A major fault line between the large Eurasian plate and the small Adriatic plate runs down the center of Italy through the Appenini mountain range. There’s also pressure from the large Africa plate in the area. This yields over 1000 earthquakes a year in Italy of various magnitudes, all but a handful small.

Looking at Italy as a whole, the highest risk for dangerous quakes follows that fault. This map shows the area in the mountains near Amatrice in the very dark red, indicating high danger. Our area of Marche is less risky, being in the lightest pink color, but still about the middle for risk.

This closeup map is very interesting, but lacking some key information. It shows a past quake near Macerata big enough to include but of some magnitude less than 5.5, but it doesn’t say when. Also, it estimates the annual risk for an event in our area as about 0.20%, but doesn’t say how big the event needs to be to “count.” That translates to a quake of some significant size (>5.0??) every 500 years.

Or it translates to a probability of 5% in the next 25 years. Compare that to this estimate from the US Geological Survey (USGS): “They concluded that there is a 72 percent probability (or likelihood) of at least one earthquake of magnitude 6.7 or greater striking somewhere in the San Francisco Bay region before 2043.”

Magnitudes

I wanted a refresher on both how the scale works and how to translate a magnitude into some meaningful terms.

I was surprised to learn that the USGS hasn’t used the Richter scale since the 1970s. They now use the “moment magnitude scale.” (MMS) It is similar to the Richter scale, both in calculation and in damage assessments.

equationMMS is measured not on a linear scale but a logarithmic one. In practical terms, this means the differences between the intensity of quakes of similar numbers is a lot more than it seems. For example, a 6.0 quake has 32 times the intensity (energy released) of a 5.0, while a 7.0 has 1000 times the intensity of that 5.0.

Interestingly, the amount of time an earthquake lasts gives a good estimate of its intensity. The quake that struck San Francisco during the 1989 World Series lasted about 15 seconds and measured 6.9. The huge earthquake in Japan in 2011 lasted 4 minutes and was a 9.0. (The highest recorded MMS was in 1960 in Chile: 9.5) Anything over a minute or so is going to be real bad.

The intensity is also linked to the length of the fault line that is displaced.
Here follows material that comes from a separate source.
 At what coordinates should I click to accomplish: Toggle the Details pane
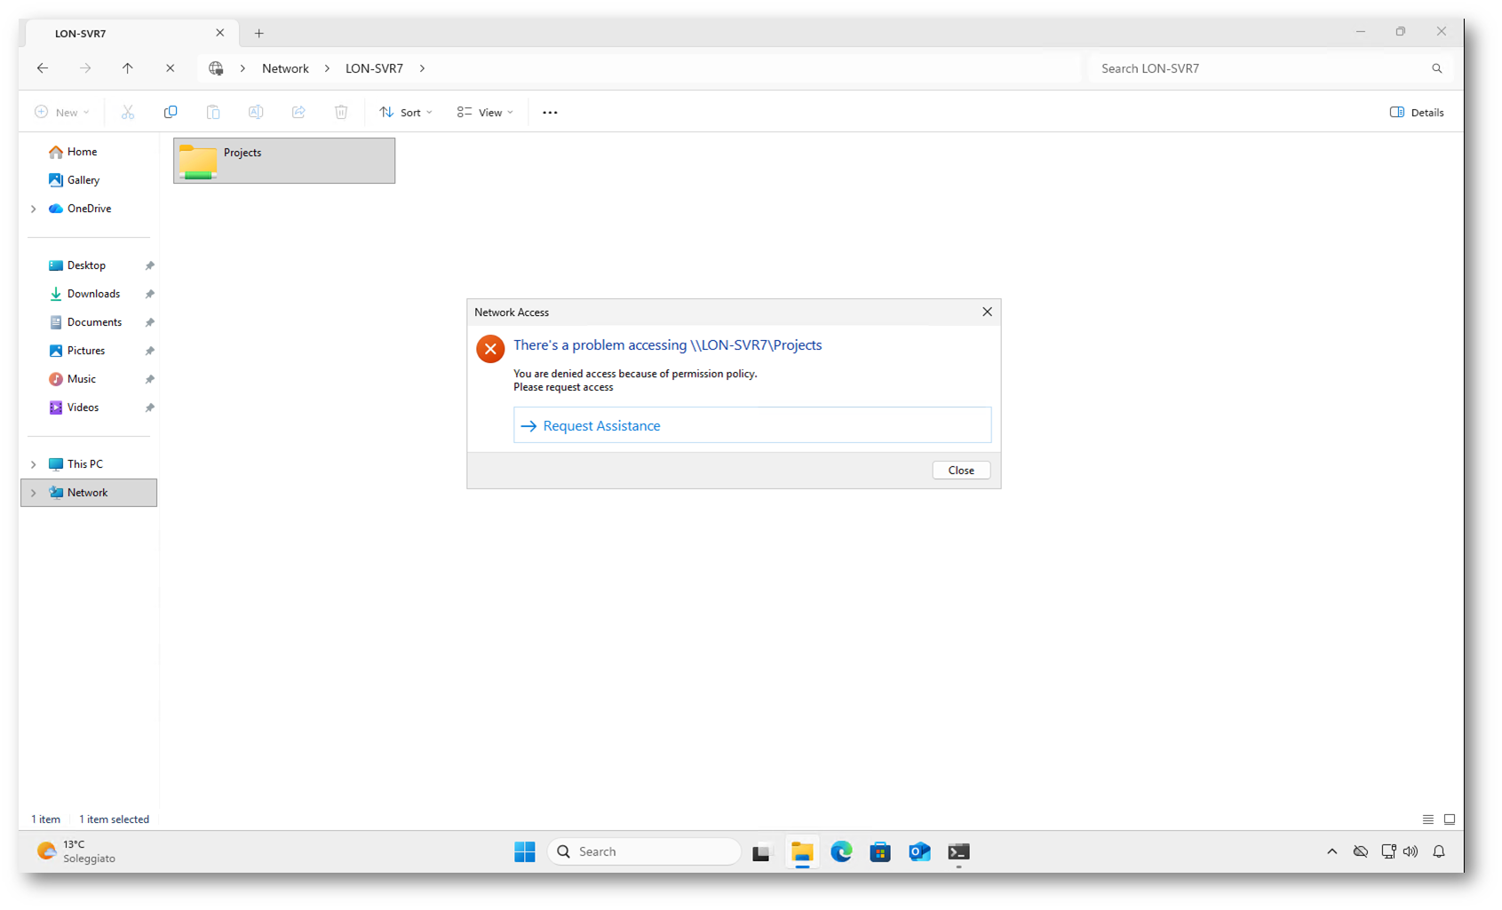click(x=1416, y=113)
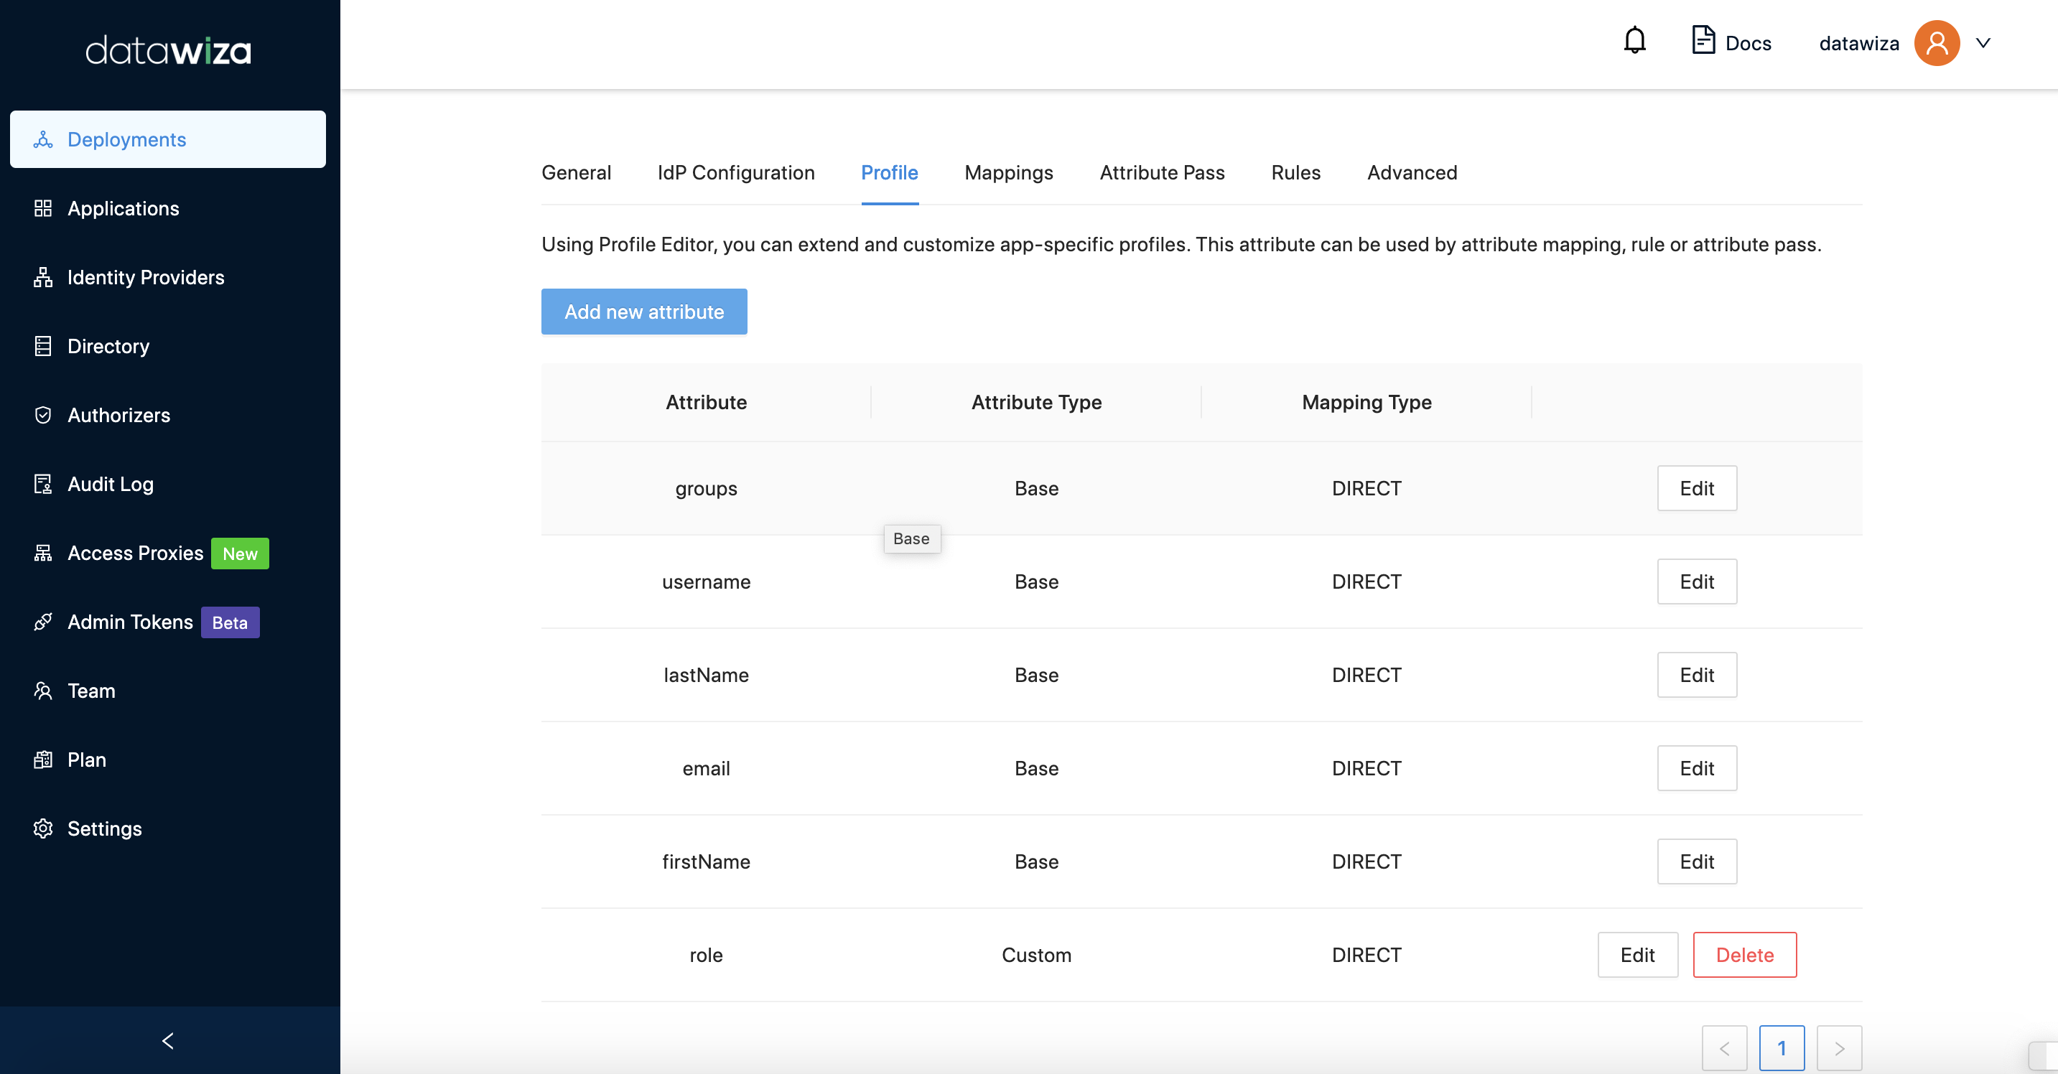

It’s thought that the maximum for a San Andreas quake is about 8.2. That’s big, but small compared to the potential of the Cascadia subduction zone near Seattle: 9.2.
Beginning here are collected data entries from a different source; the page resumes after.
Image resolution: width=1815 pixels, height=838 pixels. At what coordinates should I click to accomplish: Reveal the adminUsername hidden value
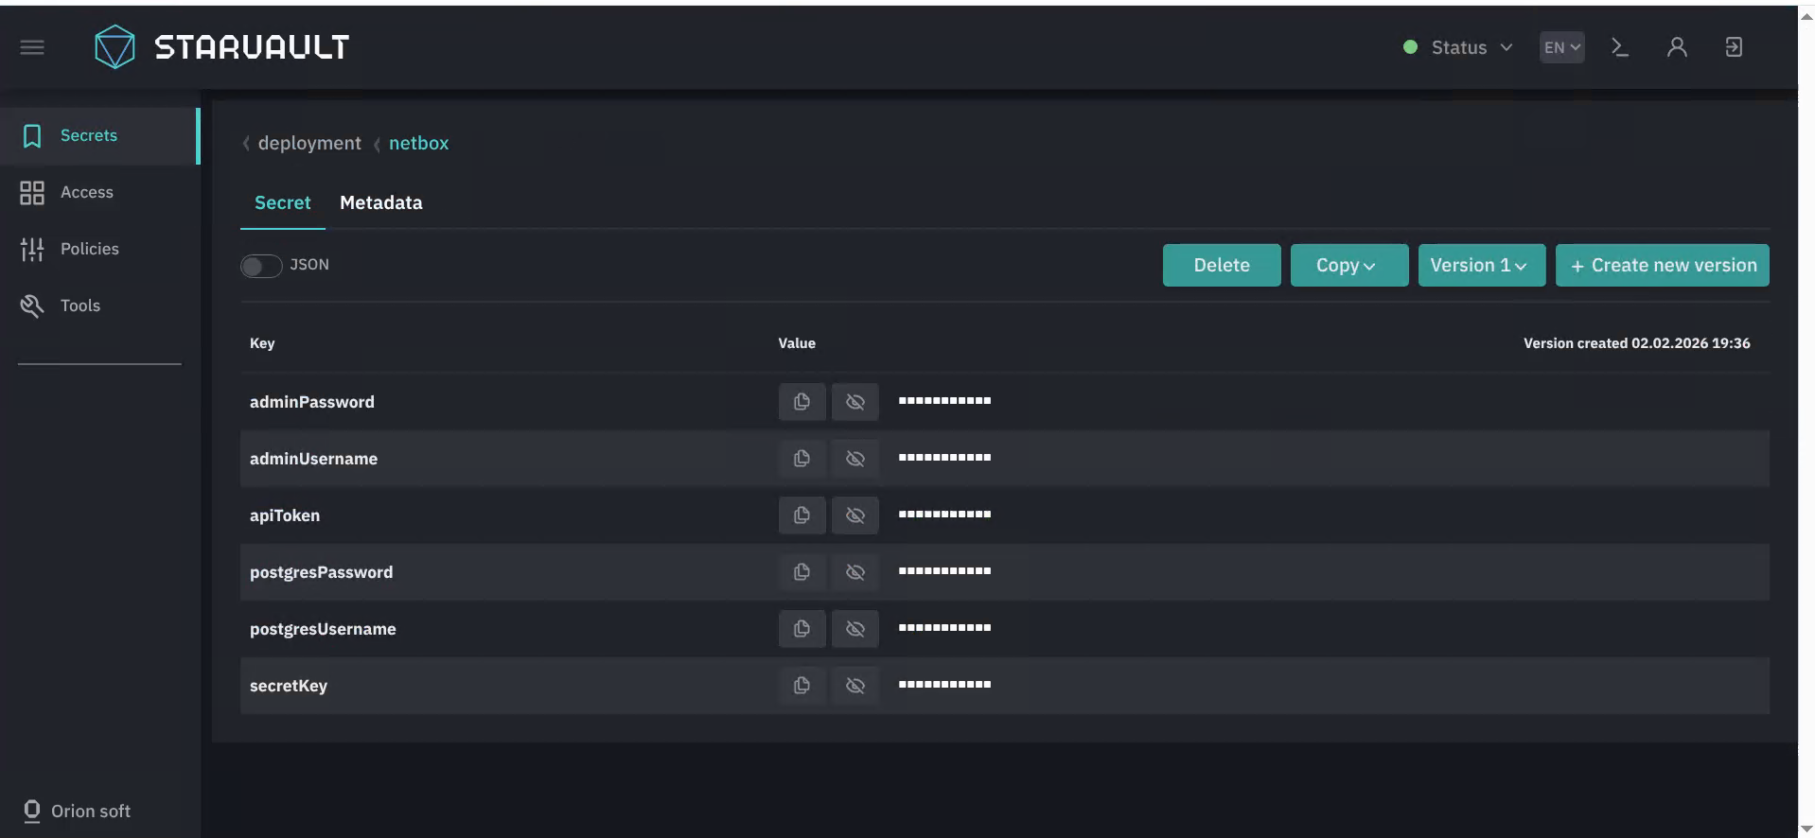coord(855,459)
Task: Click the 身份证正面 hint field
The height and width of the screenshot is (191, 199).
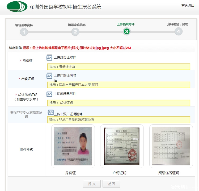Action: pos(118,67)
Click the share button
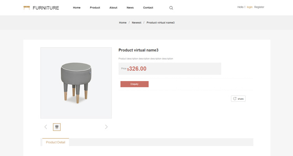The image size is (293, 156). (238, 99)
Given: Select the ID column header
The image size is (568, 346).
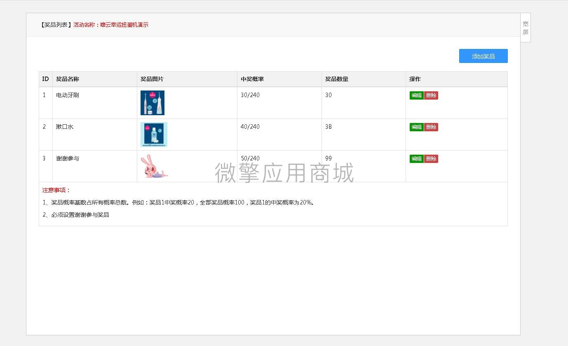Looking at the screenshot, I should click(x=45, y=79).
The Amatrice earthquake was measured at 6.2. Here’s a sense of what happens in a 6.0-6.9 quake. It matches this quake fairly well: “Damage to a moderate number of well-built structures in populated areas. Earthquake-resistant structures survive with slight to moderate damage. Poorly designed structures receive moderate to severe damage. Felt in wider areas; up to hundreds of miles/kilometers from the epicenter. Strong to violent shaking in epicentral area.”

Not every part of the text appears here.